Task prompt =
Treat the line containing "Task: Click answer" as the last one, and return every line exactly from the first line of the material below up to it.

Data to process =

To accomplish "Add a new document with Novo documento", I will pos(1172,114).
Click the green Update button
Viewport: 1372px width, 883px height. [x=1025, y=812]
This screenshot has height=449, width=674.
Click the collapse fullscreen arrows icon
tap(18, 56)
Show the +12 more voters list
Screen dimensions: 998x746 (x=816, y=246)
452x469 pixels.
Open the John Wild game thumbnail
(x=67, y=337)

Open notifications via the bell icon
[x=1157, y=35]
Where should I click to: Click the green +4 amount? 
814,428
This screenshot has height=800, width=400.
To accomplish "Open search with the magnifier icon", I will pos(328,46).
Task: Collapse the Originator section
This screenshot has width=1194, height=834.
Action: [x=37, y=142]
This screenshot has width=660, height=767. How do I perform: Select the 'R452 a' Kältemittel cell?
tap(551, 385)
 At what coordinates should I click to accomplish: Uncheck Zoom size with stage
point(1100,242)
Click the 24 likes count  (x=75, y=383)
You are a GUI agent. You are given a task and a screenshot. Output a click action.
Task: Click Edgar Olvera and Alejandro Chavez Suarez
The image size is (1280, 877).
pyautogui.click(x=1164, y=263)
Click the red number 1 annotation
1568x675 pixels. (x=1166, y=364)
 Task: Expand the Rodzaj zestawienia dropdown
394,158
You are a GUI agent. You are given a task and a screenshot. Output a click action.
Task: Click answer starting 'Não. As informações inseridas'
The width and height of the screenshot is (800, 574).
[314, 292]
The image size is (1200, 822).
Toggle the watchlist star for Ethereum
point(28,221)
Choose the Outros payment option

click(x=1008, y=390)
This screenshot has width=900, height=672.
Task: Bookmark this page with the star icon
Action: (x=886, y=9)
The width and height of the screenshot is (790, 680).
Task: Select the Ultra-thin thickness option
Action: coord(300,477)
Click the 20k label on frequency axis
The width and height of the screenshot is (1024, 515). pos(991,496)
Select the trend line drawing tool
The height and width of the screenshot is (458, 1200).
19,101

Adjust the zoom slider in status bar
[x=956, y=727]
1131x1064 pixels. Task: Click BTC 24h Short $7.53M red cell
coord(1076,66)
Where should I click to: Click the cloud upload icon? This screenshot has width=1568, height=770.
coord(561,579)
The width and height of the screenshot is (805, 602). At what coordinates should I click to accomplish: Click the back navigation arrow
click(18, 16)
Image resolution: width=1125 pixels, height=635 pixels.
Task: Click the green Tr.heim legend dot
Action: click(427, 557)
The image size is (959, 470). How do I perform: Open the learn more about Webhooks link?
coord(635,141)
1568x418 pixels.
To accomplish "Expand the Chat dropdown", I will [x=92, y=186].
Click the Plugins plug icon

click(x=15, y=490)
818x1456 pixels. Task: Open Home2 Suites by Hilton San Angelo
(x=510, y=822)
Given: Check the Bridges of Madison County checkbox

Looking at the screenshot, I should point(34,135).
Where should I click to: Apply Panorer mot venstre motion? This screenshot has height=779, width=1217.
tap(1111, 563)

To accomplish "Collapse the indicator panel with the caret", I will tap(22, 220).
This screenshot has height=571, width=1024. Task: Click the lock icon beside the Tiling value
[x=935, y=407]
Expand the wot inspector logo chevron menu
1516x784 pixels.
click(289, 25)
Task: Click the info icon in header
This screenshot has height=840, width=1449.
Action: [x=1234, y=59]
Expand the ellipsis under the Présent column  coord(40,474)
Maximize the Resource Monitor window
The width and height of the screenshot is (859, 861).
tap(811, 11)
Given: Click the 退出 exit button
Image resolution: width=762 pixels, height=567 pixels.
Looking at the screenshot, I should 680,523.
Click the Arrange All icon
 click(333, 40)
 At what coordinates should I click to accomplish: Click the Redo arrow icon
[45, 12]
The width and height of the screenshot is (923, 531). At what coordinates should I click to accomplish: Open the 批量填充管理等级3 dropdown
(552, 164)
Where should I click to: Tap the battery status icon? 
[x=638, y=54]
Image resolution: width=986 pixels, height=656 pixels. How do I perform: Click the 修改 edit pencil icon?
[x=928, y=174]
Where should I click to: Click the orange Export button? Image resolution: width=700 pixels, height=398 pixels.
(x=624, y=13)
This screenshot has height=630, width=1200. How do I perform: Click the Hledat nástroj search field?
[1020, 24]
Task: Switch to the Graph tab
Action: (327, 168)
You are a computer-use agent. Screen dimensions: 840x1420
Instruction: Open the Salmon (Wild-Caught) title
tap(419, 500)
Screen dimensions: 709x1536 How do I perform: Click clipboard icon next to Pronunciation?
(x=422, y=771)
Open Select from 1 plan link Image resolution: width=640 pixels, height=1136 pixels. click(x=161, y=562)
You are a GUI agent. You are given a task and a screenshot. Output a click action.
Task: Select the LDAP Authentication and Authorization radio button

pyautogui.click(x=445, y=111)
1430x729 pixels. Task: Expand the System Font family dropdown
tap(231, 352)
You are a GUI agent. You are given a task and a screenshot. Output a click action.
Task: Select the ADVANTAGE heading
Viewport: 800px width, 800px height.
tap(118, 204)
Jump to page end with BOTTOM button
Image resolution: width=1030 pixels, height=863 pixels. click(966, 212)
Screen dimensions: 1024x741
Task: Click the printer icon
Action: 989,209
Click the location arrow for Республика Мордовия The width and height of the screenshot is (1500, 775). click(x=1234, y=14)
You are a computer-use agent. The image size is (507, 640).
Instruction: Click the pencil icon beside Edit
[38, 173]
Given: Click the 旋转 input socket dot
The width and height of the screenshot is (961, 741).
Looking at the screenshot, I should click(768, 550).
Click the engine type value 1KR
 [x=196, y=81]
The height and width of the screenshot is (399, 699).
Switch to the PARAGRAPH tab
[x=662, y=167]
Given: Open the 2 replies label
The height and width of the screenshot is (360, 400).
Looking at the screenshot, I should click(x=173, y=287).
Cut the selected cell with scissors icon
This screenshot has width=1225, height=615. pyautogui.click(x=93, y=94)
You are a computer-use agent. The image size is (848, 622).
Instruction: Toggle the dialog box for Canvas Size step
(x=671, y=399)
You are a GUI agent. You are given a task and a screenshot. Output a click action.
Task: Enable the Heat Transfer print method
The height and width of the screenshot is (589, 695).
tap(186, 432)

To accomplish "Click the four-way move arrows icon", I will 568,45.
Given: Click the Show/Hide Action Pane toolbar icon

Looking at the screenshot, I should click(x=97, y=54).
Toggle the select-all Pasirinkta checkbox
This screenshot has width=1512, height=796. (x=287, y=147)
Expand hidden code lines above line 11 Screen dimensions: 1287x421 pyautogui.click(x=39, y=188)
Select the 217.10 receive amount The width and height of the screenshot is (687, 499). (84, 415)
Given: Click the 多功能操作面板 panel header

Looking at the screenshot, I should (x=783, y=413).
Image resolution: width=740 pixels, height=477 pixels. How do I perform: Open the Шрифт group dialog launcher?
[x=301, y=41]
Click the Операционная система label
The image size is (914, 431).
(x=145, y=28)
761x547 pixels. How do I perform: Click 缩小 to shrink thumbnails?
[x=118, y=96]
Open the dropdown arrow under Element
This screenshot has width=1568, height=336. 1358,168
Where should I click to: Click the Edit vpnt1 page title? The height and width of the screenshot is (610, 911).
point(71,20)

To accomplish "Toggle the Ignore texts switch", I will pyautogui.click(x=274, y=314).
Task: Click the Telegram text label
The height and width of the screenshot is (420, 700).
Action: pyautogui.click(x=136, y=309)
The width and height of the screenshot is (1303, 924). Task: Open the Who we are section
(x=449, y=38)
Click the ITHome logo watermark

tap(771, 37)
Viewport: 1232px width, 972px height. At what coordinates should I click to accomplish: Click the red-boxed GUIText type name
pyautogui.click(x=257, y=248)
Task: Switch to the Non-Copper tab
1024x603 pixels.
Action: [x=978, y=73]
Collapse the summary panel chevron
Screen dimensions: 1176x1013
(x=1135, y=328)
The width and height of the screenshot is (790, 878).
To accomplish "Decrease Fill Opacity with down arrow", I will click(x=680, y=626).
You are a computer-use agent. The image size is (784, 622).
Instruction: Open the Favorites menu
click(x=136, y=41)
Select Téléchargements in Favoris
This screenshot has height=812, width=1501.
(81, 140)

Written solution =
To accomplish "Add a new document with Novo documento", I will pos(1172,114).
Click the green Update button
Viewport: 1372px width, 883px height. [x=1025, y=812]
This screenshot has height=449, width=674.
Click the collapse fullscreen arrows icon
tap(18, 56)
Show the +12 more voters list
Screen dimensions: 998x746 (x=816, y=246)
452x469 pixels.
Open the John Wild game thumbnail
(x=67, y=337)

Open notifications via the bell icon
[x=1157, y=35]
Where should I click to: Click the green +4 amount? 
814,428
This screenshot has height=800, width=400.
To accomplish "Open search with the magnifier icon", I will pos(328,46).
Task: Collapse the Originator section
This screenshot has width=1194, height=834.
Action: [x=37, y=142]
This screenshot has width=660, height=767. How do I perform: Select the 'R452 a' Kältemittel cell?
tap(551, 385)
 At what coordinates should I click to accomplish: Uncheck Zoom size with stage
point(1100,242)
Click the 24 likes count  (x=75, y=383)
You are a GUI agent. You are given a task and a screenshot. Output a click action.
Task: Click Edgar Olvera and Alejandro Chavez Suarez
The image size is (1280, 877).
pyautogui.click(x=1164, y=263)
Click the red number 1 annotation
1568x675 pixels. (x=1166, y=364)
 Task: Expand the Rodzaj zestawienia dropdown
394,158
You are a GUI agent. You are given a task and a screenshot. Output a click action.
Task: Click answer starting 'Não. As informações inseridas'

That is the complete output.